Broader consequences of digitalisation
- Artificial intelligence (AI) systems have the power to create an array of opportunities for European society and the economy, but they also pose new challenges. The increasing use of AI in every aspect of people’s lives requires reflection on its ethical implications and the assessment of potential risks, such as algorithmic gender bias and discrimination. The lack of gender diversity in the development of AI technologies and the quality of the data used in algorithms are the key risk factors for potential biases and unfair treatment.

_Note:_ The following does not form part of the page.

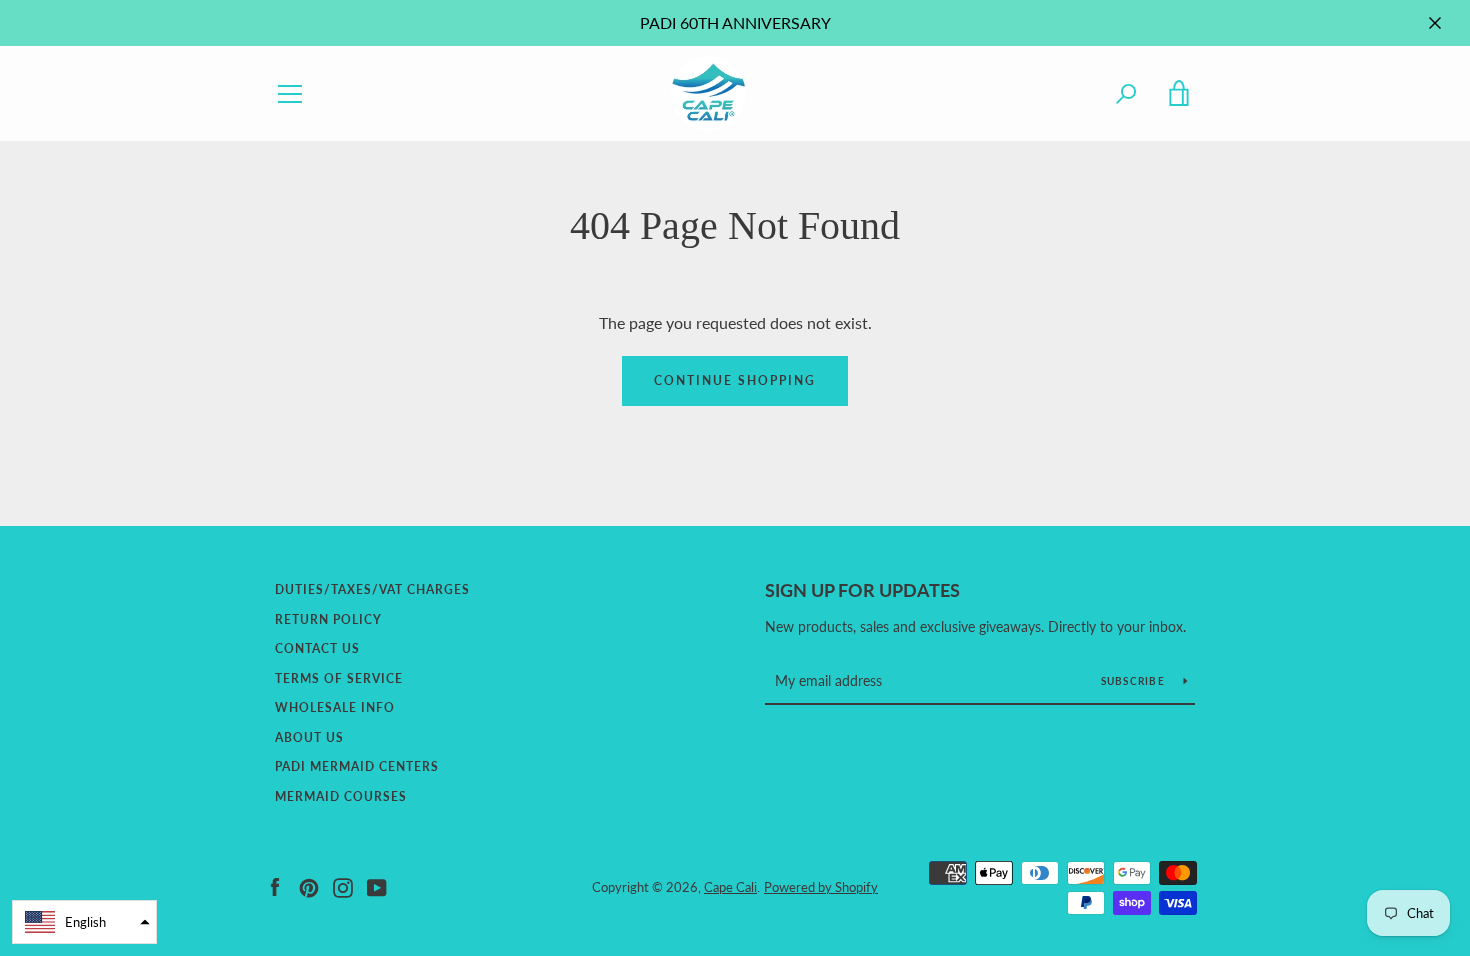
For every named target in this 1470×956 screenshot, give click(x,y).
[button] (84, 922)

- Sexual harassment in the workplace is sadly a common experience for women in the EU. This form of gender-based violence is now increasingly mediated by digital technologies and affecting women’s working lives in dramatic ways. Women public figures are particularly targeted, especially on social media, as a strategy to silence them and undermine their authority. Women platform workers are exposed to abuse and violence from users of platform services. Such abuse often stems from a situation of ‘information asymmetry’ between workers and users resulting from the platform’s design and terms of service. On the one hand, these platforms give users access to a high volume of private information on the worker (e.g. including age, gender, location and photograph); on the other hand, they restrict the information accessible to the worker, which can limit their ability to assess the safety of a ‘gig’ before accepting it.
- The number of women and men needing long-term care is bound to increase, given the ageing population and increasing life expectancy across the EU. To contain costs and sustain the pressure of the growing number of patients, countries aim to promote independent living in any care setting (residential, home or community-based) together with greater use of ad hoc technological solutions (i.e. assistive technology, gerontechnology). Such technologies enable personalised interventions based on data collected from the environment or directly from the care recipient, and to some extent alleviate the caregiver burden.